FKBP12 Is a Critical Regulator of the Heart Rhythm and the Cardiac Voltage-Gated Sodium Current in Mice

Abstract

Rationale: FK506 binding protein (FKBP)12 is a known cis-trans peptidyl prolyl isomerase and highly expressed in the heart. Its role in regulating postnatal cardiac function remains largely unknown. Methods and Results: We generated FKBP12 overexpressing transgenic (αMyHC-FKBP12) mice and cardiomyocyte-restricted FKBP12 conditional knockout (FKBP12 f/f /αMyHC-Cre) mice and analyzed their cardiac electrophysiology in vivo and in vitro. A high incidence (38%) of sudden death was found in αMyHC-FKBP12 mice. Surface and ambulatory ECGs documented cardiac conduction defects, which were further confirmed by electric measurements and optical mapping in Langendorff-perfused hearts. αMyHC-FKBP12 hearts had slower action potential upstrokes and longer action potential durations. Whole-cell patch-clamp analyses demonstrated an ≈80% reduction in peak density of the tetrodotoxin-resistant, voltage-gated sodium current I Na in αMyHC-FKBP12 ventricular cardiomyocytes, a slower recovery of I Na from inactivation, shifts of steady-state activation and inactivation curves of I Na to more depolarized potentials, and augmentation of late I Na , suggesting that the arrhythmogenic phenotype of αMyHC-FKBP12 mice is attributable to abnormal I Na . Ventricular cardiomyocytes isolated from FKBP12 f/f /αMyHC-Cre hearts showed faster action potential upstrokes and a more than 2-fold increase in peak I Na density.
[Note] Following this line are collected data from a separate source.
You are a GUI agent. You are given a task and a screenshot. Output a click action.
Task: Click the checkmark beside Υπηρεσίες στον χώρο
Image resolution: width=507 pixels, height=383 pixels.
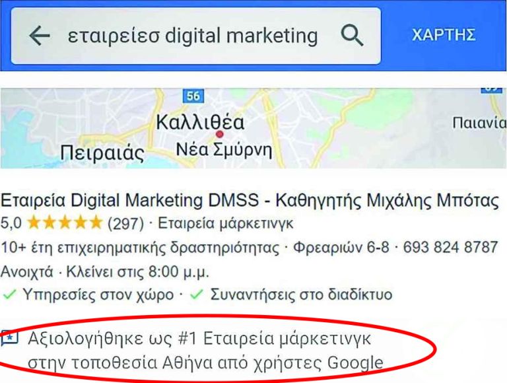point(9,295)
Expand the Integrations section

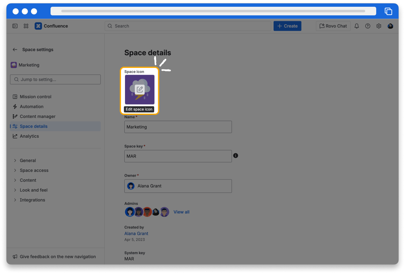(15, 200)
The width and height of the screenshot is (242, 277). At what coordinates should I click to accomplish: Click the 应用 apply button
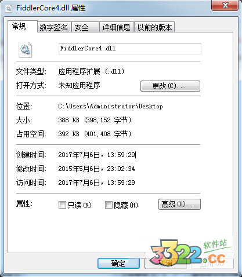click(212, 263)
Dialysis of exogenous recombinant FKBP12 protein into FKBP12-deficient cardiomyocytes promptly recapitulated alterations in I Na seen in αMyHC-FKBP12 myocytes. Conclusions: FKBP12 is a critical regulator of I Na and is important for cardiac arrhythmogenic physiology. FKPB12-mediated dysregulation of I Na may underlie clinical arrhythmias associated with FK506 administration.